(Stored data entries)
::::
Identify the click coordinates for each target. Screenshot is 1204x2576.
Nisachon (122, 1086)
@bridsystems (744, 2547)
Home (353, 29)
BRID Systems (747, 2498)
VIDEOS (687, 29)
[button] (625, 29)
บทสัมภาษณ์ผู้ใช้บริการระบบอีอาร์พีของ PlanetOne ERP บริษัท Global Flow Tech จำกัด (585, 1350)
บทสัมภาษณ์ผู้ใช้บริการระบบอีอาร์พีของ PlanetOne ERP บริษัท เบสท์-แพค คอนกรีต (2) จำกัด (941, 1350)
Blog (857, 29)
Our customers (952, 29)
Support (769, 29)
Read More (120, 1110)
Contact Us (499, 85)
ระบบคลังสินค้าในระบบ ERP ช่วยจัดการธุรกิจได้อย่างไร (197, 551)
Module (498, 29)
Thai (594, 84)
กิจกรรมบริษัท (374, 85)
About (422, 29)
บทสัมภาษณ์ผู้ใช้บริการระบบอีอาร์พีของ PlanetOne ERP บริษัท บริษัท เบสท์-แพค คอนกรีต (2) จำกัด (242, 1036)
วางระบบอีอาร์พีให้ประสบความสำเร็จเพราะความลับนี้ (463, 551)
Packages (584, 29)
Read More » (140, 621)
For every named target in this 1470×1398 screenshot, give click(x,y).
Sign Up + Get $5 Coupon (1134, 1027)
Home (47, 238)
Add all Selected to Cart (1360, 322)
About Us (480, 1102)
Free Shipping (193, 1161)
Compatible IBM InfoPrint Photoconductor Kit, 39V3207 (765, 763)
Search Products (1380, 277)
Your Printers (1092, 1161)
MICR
::::
EXERCISE PROMPT:
Could you set down, word for word, only the lines above from the line with "Blog (857, 29)" to the line with "จำกัด (242, 1036)", including both?

TASK RESULT:
Blog (857, 29)
Our customers (952, 29)
Support (769, 29)
Read More (120, 1110)
Contact Us (499, 85)
ระบบคลังสินค้าในระบบ ERP ช่วยจัดการธุรกิจได้อย่างไร (197, 551)
Module (498, 29)
Thai (594, 84)
กิจกรรมบริษัท (374, 85)
About (422, 29)
บทสัมภาษณ์ผู้ใช้บริการระบบอีอาร์พีของ PlanetOne ERP บริษัท บริษัท เบสท์-แพค คอนกรีต (2) จำกัด (242, 1036)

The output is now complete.